Algunos programas gubernamentales podrían ayudar a disminuir la desigualdad o la pobreza (que no son la misma cosa). La inversión en educación pública preescolar y básica, por ejemplo, reduce de forma significativa la pobreza. Sin embargo, la inversión en educación superior, que tanto ha defendido el rector, suele tener efectos regresivos porque beneficia más a las clases medias. Decisiones como la de eliminar la obligatoriedad del inglés en las normales rurales son también retrógradas, ya que condenan a los más pobres a recibir una educación de inferior nivel.
Los programas sociales focalizados, como Oportunidades de México o Bolsa Família y Fome Zero de Brasil, han demostrado su eficacia para paliar la pobreza, pero también generan dependencia. Después de un tiempo a algunas familias les conviene mantenerse en la pobreza para seguir recibiendo el subsidio.
El único camino verdadero para combatir la pobreza es la inversión y la generación de empleos productivos.
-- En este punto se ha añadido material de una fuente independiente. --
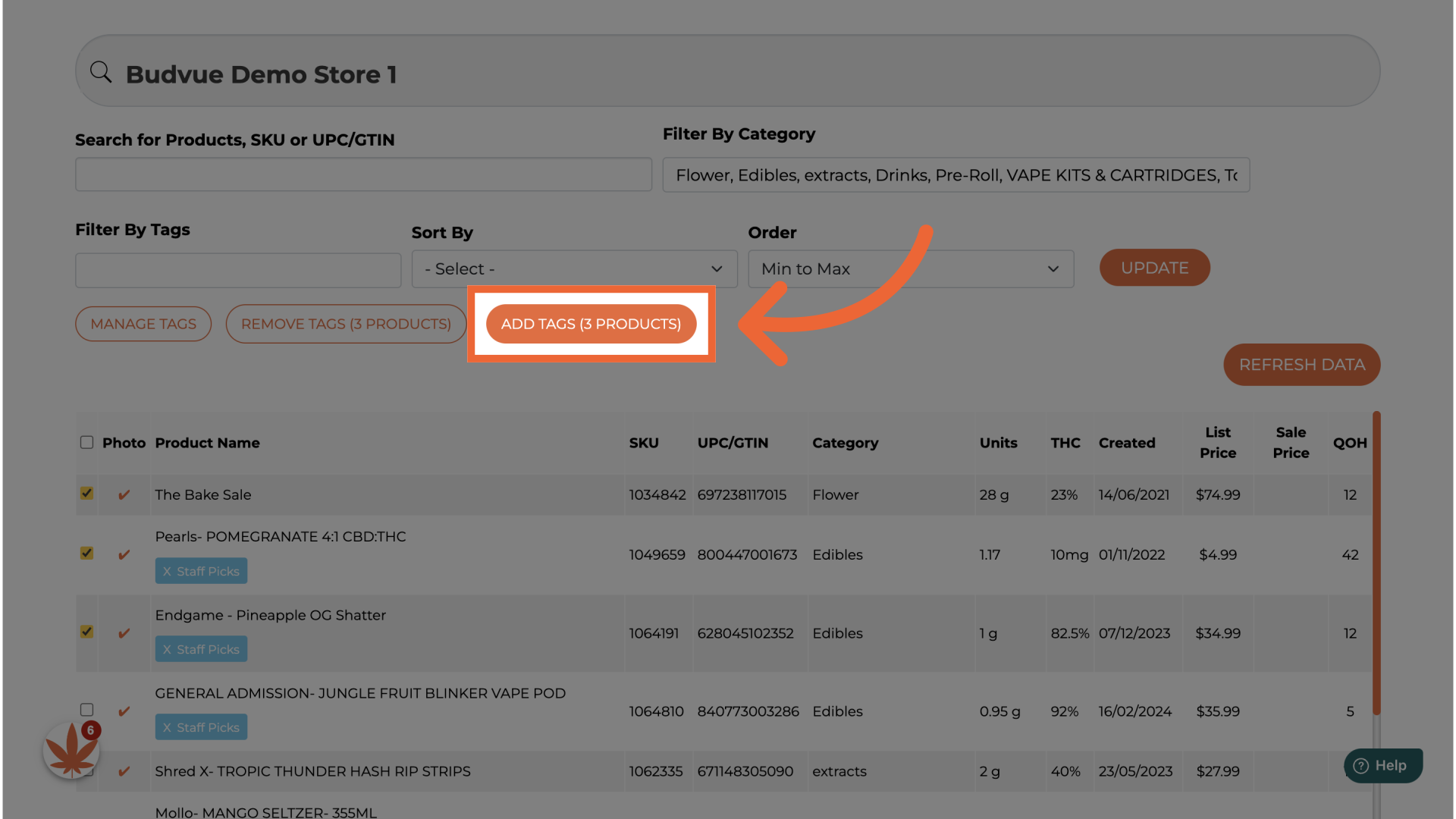Click the Product Name column header
Viewport: 1456px width, 819px height.
point(207,443)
Sólo que a muchos les parece demasiado largo. Por eso prefieren el camino fácil de repartir dinero… que da kilometraje político, pero no ayuda a los pobres.
COFEMER
Hizo bien la Comisión Federal de Mejora Regulatoria en exigir a la Secretaría de Economía un manifiesto de impacto regulatorio por su decreto que pretende sacar a Toyota del mercado mexicano. Por lo menos hay que conocer los costos de la medida para ver si superan los supuestos beneficios.